Emerging market (EM) foreign exchange rates have been hit hard by the global market sell-off on the back of the coronavirus pandemic, but for the major floating currencies, this could also provide a path to recovery, according to some analysts.
The surge to the U.S. dollar given its perceived safe-haven status has driven several EM currencies to record lows against the greenback in recent weeks, such as the South African rand, Mexican peso and Brazilian real.
The rand closed out last week down 32% against the dollar over the past three months, while the peso was down 24% and the real was 23% lower.
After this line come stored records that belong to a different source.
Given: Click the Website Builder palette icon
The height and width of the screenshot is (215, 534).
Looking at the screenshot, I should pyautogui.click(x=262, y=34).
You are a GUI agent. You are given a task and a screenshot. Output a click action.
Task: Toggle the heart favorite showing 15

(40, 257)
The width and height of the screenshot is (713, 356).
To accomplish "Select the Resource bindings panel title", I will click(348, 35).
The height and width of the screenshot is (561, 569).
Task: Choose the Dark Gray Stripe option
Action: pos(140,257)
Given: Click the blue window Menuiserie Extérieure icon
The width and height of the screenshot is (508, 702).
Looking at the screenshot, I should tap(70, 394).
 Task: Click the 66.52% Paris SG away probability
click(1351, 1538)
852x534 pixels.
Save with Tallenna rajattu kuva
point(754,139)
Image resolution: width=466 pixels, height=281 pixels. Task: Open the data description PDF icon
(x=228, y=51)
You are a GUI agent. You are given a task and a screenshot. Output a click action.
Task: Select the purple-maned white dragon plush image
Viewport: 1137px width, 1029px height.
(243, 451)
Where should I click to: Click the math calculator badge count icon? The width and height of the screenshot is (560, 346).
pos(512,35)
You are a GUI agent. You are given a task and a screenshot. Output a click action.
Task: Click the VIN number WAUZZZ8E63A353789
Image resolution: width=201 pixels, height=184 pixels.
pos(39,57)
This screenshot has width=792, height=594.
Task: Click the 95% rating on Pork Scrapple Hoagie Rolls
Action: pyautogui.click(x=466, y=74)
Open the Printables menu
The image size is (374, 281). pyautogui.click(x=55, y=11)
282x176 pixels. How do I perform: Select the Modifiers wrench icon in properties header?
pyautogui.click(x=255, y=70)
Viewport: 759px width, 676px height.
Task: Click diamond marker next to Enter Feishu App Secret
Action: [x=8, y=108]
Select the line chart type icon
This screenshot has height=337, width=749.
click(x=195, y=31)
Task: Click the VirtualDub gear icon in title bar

The impact of the flight from risk assets amid the outbreak was compounded for emerging markets by cratering oil prices, as the virus weighed on demand and a standoff between Russia and Saudi Arabia over production cuts also pushed prices lower.
Many emerging market economies are heavily reliant on oil and commodity exports, while others suffer knock-on impacts as a result of regional trade links, meaning emerging market currencies and risk assets broadly correlate with the performance of oil and commodity prices.
Oil prices stabilized over the weekend after OPEC and its allies reached an agreement on production cuts, but EM currencies still face unprecedented pressure until an end to the pandemic comes into view.
Investors are trying to gauge the bottom for EM assets amid the pandemic, while also monitoring monetary and fiscal policy responses from governments and central banks.
The effects of the crisis on capital and economic growth projections also suggest further downward pressure, and mean EM foreign exchange will likely remain the weakest link in the short term, according to Citi Head of CEEMEA Strategy Luis Costa.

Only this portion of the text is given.